Posted by Phonometrologist - December 3rd, 2016

Is it any wonder that when we shot out a spacecraft to reach potential extraterrestrials that we put a disc of music to convey what it is to be human? With classical, rock, pop, and blues accompanying nature sounds and different dialects of earth people, it is only fitting that if an alien from out of this world would intercept our message that they could only get a more accurate picture of the human experience by hearing music that we have created.
Music has a way to welcome a listener to someone else's heart and mind.  Just like an astronaut exploring unknown frontiers, music can only allow us to observe and admire the experience. “For who knows a person’s thoughts except the spirit of that person, which is in him?” - 1 Corinthians 2:11

And the more I understand about music, the more I appreciate the math hidden in our natural world and universe. 
Our duty as composers is to understand the patterns in sound so we can convey a story or play that hypnotic beat.  Speak to a Mathematician and they would tell you that they thrive in seeing patterns in numbers.  According to some Physicists, math makes up the universe.  So it is logical to assume that as we come up with a technique to create music that the most pleasing music to our ears best follow mathematical formulas found in the environment that we live in.
The Golden Ratio and the Fibonacci numbers found in nature have been inspirational to humanity in proportion to their music and in the creation of the instruments that make the music. 
Pythagoras of Samos (c. 570 – c. 495 BC), best remembered for the Pathagoras’ Theorem, discovered harmonic musical intervals by seeing its pattern through whole number ratios. He believed that the universe itself makes music, and oddly enough NASA may agree. 

The theme of my piece is that humans are destined to look beyond themselves.  Despite current affairs and how bleak a situation may seem, it is in the spirit of humanity that keeps us from constantly looking down and strive by looking up into the stars.  It is the imagery of space that I used to describe our journeys here.  I even added a sound from Saturn’s radio emissions for one of the musical breakdowns. And in case you're not already familiar with this concept, NASA records sounds from our galaxy through devices designed to transfer electromagnetic vibrations to audible frequencies for our ears. 

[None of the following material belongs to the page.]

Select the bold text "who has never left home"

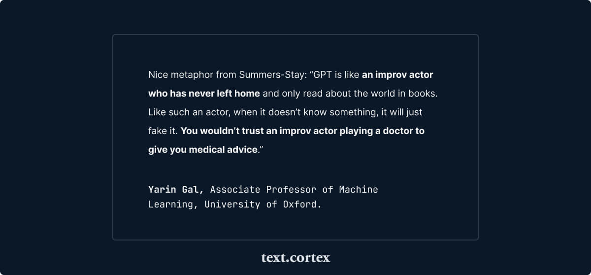click(x=204, y=93)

"Music is the one incorporeal entrance into the higher world of knowledge which comprehends mankind but which mankind cannot comprehend." - Luwig van Beethoven

But even more fascinating than life itself, is the mystery of love, and thus why I dedicated this piece to my wife. Call me a hopeless romantic if you want, but it is love that makes this continual study worthwhile.  And if Math makes up the universe, then it is only fair to say that music shall transcend the stars… figuratively and literally. 
Stay inspired, romanticize the opportunity, and love one another. 

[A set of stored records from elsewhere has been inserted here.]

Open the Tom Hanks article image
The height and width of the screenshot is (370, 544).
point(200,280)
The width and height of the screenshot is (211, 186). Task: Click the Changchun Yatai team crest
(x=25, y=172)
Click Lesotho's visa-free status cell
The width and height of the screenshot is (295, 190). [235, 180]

Posted by Phonometrologist - November 1st, 2016

A menu from the cruise ship I took this year...



"Happiness is beneficial for the body, but it is grief that develops the power of the mind." -Marcel Proust

"Sorrow is better than laughter, for by sadness of face the heart is made glad." -Ecclesiastes 7:3



"For in much wisdom is much vexation, and he who increases knowledge increases sorrow." -Ecclesiastes 1:18


"I am caught by the morning, and I am a ghost!"  from The Great Divorce by C.S. Lewis


"Whom have I in heaven but you? And there is nothing on earth that I desire besides you. My flesh and my heart may fail, but God is the strength of my heart and my portion forever." -Psalm 73:25-26

Posted by Phonometrologist - March 11th, 2016

As musicians/composers/artists, do we increase or decrease the amount of entropy in one's life?